Häftling, KaPo, Lagerkommandant, todas as fileiras são chamadas a submeter-se à regra do caos, outro nome para o ordoliberalismo. Estou a usar palavras europeias aqui porque, na batalha das trevas contra a ética, a Europa parece-me estar na vanguarda hoje. Depois de ter, no primeiro terço do século XX, feito promessa de fidelidade, como grande parte da Ásia, à "injustiça, tirania, mentiras, escravidão e à opressão das consciências" (Jung) ao concentrar a sua agressividade em certos grupos humanos, a Europa está agora a avançar e tende a abater-se, totalitária, sobre todos os seus povos como um todo: este é o momento em que a escravidão e as tribulações começam a preocupar a todos, e não mais apenas a estigmatizadas minorias. Ladrões e trapaceiros estão por todo o lado no controlo, e pessoas honestas são pisadas. A corrida pelo menos exigente está lançada: apenas o menor salário terá direito ao trabalho. Os outros, privados de tudo, terão que se defender à margem da legalidade, sob o olhar implacável das agências de aplicação da lei. Ou seja, virá o reinado do enfrentamento global e da escassez organizada – duas características da Lager. É como se o mal aqui quisesse reproduzir-se industrialmente, numa escala nunca antes vista. A sua estátua já domina os arredores do Europäische Zentralbank, e é a estátua do avatar €uro, que é venerada nesses lugares como Moloch já havia sido venerado. A Lager está a espalhar-se hoje à escala continental. As regras da Lager já dominam em áreas que foram engolidas, como a Grécia, e a Europa dos fraudadores procura impor-lhes, nos espaços que cobiça, por meios cada vez menos morais, à medida que a resistência é organizada para combatê-la.

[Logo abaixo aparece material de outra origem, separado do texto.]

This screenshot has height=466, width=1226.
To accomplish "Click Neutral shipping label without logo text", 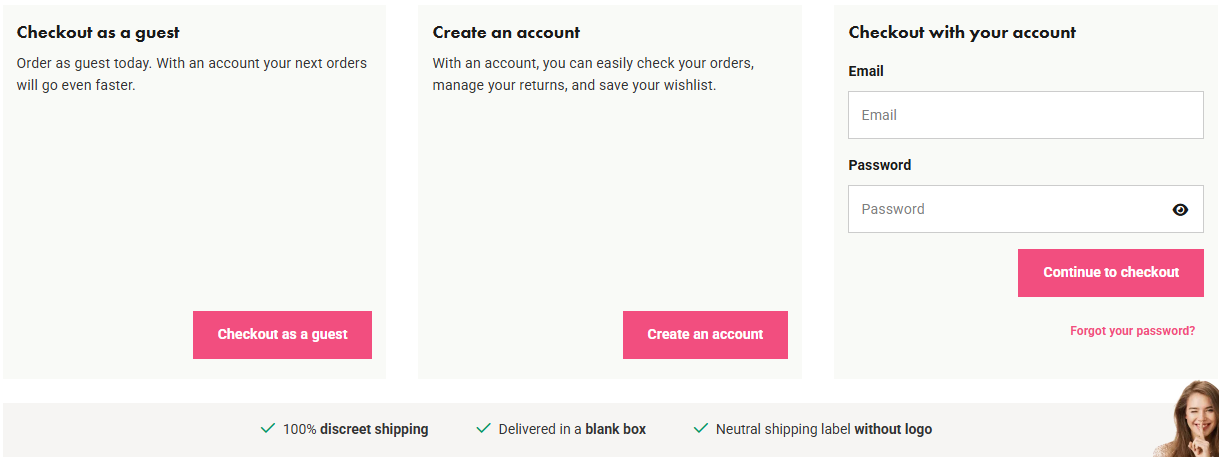I will click(824, 429).
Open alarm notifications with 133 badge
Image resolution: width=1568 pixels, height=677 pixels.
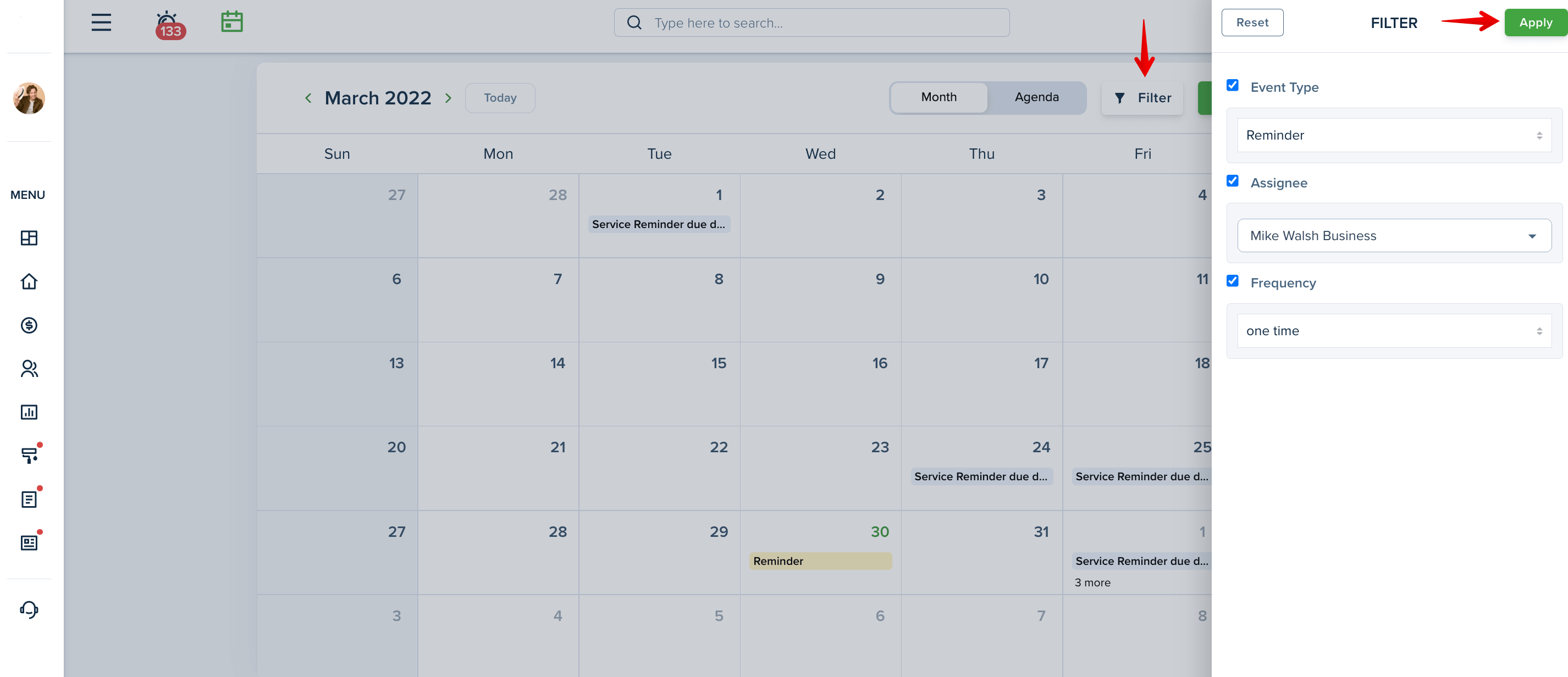[169, 25]
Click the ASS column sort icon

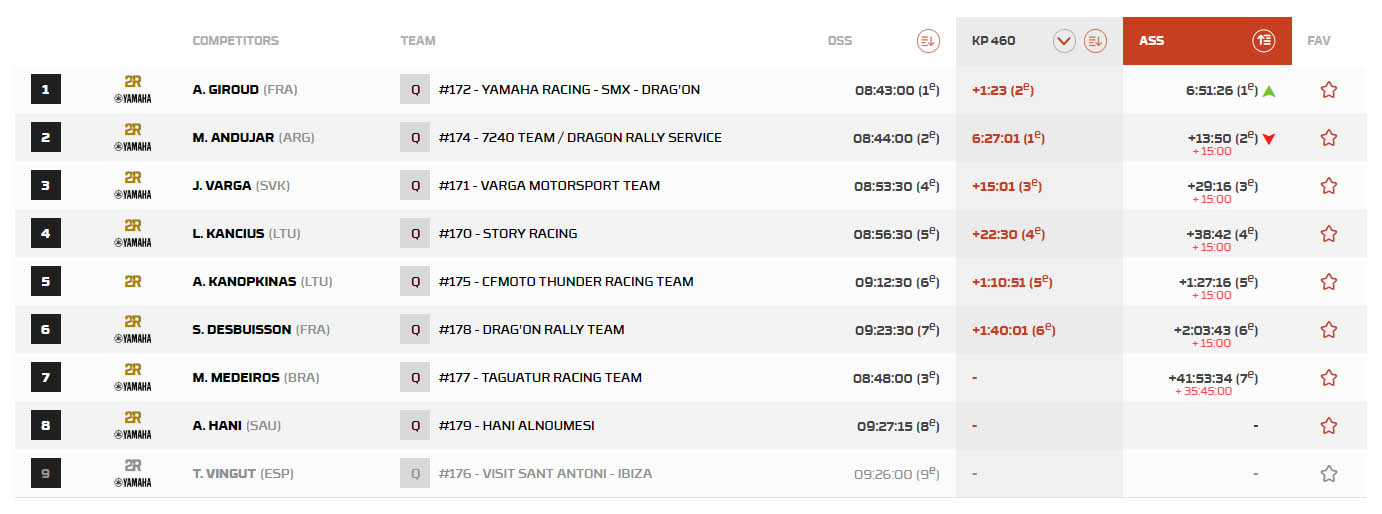1264,41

No que diz respeito à França, vemos que essa resistência sempre vem do mesmo pequeno círculo de pessoas com princípios: aqueles que escolheram, em resposta ao frio congelante da escuridão sem deuses mais aparentes, a segunda opção, completamente ateu e sem esperança vã: é a opção que nos faz dizer que, uma vez que a vida poderia muito bem ser apenas uma pequena faísca entre dois oceanos de nada, deixemo-nos mimar uns aos outros.

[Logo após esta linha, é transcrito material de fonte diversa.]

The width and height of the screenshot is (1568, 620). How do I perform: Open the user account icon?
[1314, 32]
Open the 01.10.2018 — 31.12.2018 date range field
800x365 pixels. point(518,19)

É normal que o Estado francês, corrompido pelas instituições ordoliberais criadas na Europa, se levante contra os seus próprios fundamentos, a ponto de atacar abertamente o que constitui o seu alicerce: o lema da República. E é o que mostra com tanta simplicidade o fresco grenoblês de GoIn : o estado que mata quem o alimentou. O assassinato da mãe, francamente.
Desenho de Drer encontrado no Twitter.
Também é normal que o Estado fique
indignado com esse fresco: os clérigos sempre amaldiçoaram os profetas, ou os
artistas (é sinónimo). E eu, nestes tempos em que a história estremece, procuro
nas calçadas e sobre os muros os sinais de profecias para os tempos actuais: as
obras dos nossos artistas de rua. Eles são sem apelo: a guerra está aqui.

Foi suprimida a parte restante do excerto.